Agents de sécurité privée : en commission, les conseillers approuvent un délai d’application de neuf mois
La commission de l’enseignement à la Chambre des conseillers a approuvé à l’unanimité le projet de loi soumettant les agents de sécurité privée à la durée normale de travail prévue par le Code du travail, avec une entrée en vigueur fixée à neuf mois après sa publication.
La commission de l'enseignement et des affaires culturelles et sociales à la Chambre des conseillers, a approuvé à l'unanimité, le lundi 15 juin 2026 à Rabat, le projet de loi nᵒ 032.26 complétant l'article 193 de la loi n°65.99 relative au Code du travail, tel que modifié, qui vise à soumettre les agents de sécurité privée à la durée normale de travail stipulée pour tous les employés.
Les amendements ont concerné le 2e article du projet de loi relatif aux délais de mise en œuvre et ses dispositions.
A cet égard, le groupe de l'Union marocaine du travail (UMT) a proposé de réduire ces délais de 12 à 6 mois, alors que le ministre de l’Inclusion économique, de la petite entreprise, de l’emploi et des compétences, Younes Sekkouri, a plaidé pour un délai de neuf mois, expliquant que cette problématique est liée à la nécessité d'allouer des fonds supplémentaires au budget de l'État, notamment pour les marchés publics en cours.
La commission a donc approuvé à l'unanimité l'amendement du délai à neuf mois, ainsi que l'article dans son intégralité, tandis que le ministre a confirmé que les dispositions de la loi s'appliqueraient aux nouveaux contrats à compter de la date de sa publication au Journal officiel.

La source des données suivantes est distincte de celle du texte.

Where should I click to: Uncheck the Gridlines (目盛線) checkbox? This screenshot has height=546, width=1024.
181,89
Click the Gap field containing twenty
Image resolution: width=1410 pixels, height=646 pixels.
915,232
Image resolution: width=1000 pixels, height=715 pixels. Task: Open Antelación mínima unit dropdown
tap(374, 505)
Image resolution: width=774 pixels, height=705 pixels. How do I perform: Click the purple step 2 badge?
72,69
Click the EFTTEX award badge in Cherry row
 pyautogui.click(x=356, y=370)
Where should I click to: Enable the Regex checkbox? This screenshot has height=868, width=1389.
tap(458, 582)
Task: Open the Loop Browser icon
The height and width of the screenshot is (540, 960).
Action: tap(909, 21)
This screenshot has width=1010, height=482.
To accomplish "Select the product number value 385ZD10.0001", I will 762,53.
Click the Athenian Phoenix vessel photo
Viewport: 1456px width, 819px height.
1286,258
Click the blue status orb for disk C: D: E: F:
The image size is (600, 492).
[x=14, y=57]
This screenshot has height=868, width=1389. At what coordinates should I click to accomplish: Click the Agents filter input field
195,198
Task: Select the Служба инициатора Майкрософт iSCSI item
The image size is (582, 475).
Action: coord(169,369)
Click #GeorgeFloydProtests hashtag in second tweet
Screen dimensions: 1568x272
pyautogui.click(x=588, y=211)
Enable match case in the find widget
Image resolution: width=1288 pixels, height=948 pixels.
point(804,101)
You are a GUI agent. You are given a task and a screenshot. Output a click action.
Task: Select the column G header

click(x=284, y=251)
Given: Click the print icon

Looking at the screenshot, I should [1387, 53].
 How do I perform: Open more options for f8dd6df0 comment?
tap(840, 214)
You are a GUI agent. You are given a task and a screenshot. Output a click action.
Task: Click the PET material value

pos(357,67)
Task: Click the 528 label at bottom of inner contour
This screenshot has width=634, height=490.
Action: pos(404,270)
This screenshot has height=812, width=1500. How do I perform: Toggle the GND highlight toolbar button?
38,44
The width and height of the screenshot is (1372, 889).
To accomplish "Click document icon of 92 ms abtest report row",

Par ailleurs, Younes Sekkouri a rejeté l'amendement proposé par l'Union nationale de travail au Maroc (UNTM), qui vise à ajouter un paragraphe à l'article 1 prévoyant que ses dispositions ne s'appliquent pas aux agents de sécurité liés par des contrats de travail à des entreprises exerçant des activités de sécurité conformément à la loi en vigueur, estimant que cela créerait une "faille juridique" qui pourrait permettre à des personnes d’être employées individuellement et pendant de longues heures.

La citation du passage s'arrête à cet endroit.